Vicious and desperate, it’s a bravura display, and Pattinson commits to a full-force and frantic scumbag of a character. Connie’s in a constant state of self-justification, the exhaustion and righteousness of which Pattinson sells perfectly. He’s the only constant of a film in perpetual manic motion, leaving behind those he uses the second he’s done with them as he barrels through the city. A hospital escape, a brutal fistfight in a carnival, and an acid deal in a stranger’s apartment are just three of many stomach-knotting set-pieces that the Safdies stage with unflinching realism.
There’s little in the way of actual violence, but I found myself shrinking from the screen exactly as I would have in a far gorier film. The ragged confusion felt by the characters is infectious and hugely discomforting, with Sean Price Williams’s visceral, fly on the wall cinematography creating a powerful sense of claustrophobia. Darkness engulfs much of the second act, the kind of inky blackness that even the brightest light stands no chance of ousting which, when combined with the punishing synth score by Oneohtrix Point Never, weighs down your soul.

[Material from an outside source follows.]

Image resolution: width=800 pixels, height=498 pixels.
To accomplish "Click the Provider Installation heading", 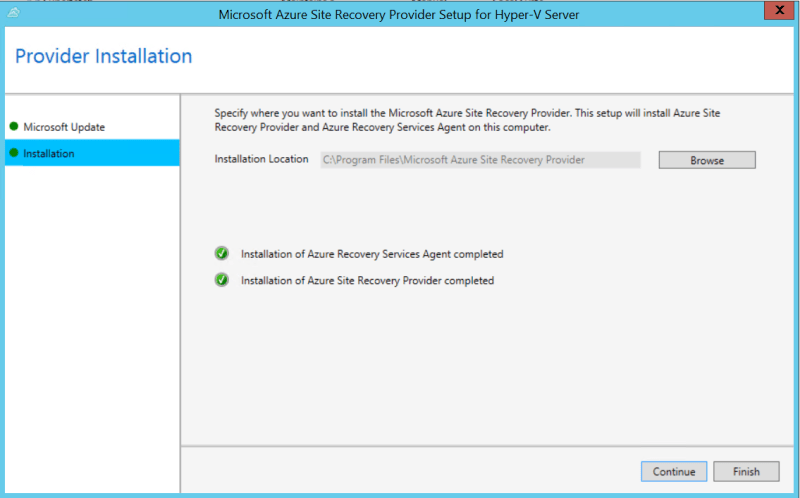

It’s decidedly not for everyone, grubby and nasty as it is, with relentlessly in your face sound design and music. It’s also a bit of a shaggy dog story that makes very little meaningful progress for any of its characters, who are trapped in infernal prisons that they’ve made for themselves, and as a genuinely tough watch, this sort-of pointlessness could feel a little insulting. Shifts in focus from Connie’s point of view to some of the hapless folks he encounters can also rob the film of some of its energy, though they are very diverting stories in their own right.
It all comes good in the finale though, when Good Time reaches for a poignancy that one might assume was beyond it. It hits this nakedly emotional note with complete sincerity, the use of non-actors outside of the core cast paying dividends. Pulling double duties as director and star, Benny Safdie is terrifically, distressingly believable as Nick, and a first-time performance from Taliah Webster as a 16 year old that Connie drags into his schemes is very strong, making an impact even as the older characters screech and rage around her.
I didn’t really get on with the Safdies’s previous, highly acclaimed, film Heaven Knows What, but Good Time, even while using similar techniques to its predecessor, is irresistible in its sweaty, panicked drive. And in an unashamedly horrible role, Robert Pattinson elevates himself into a new tier as an actor, tearing into the character until he disappears behind the frosted tips and villainy of one of 2017’s most morally compromised protagonists.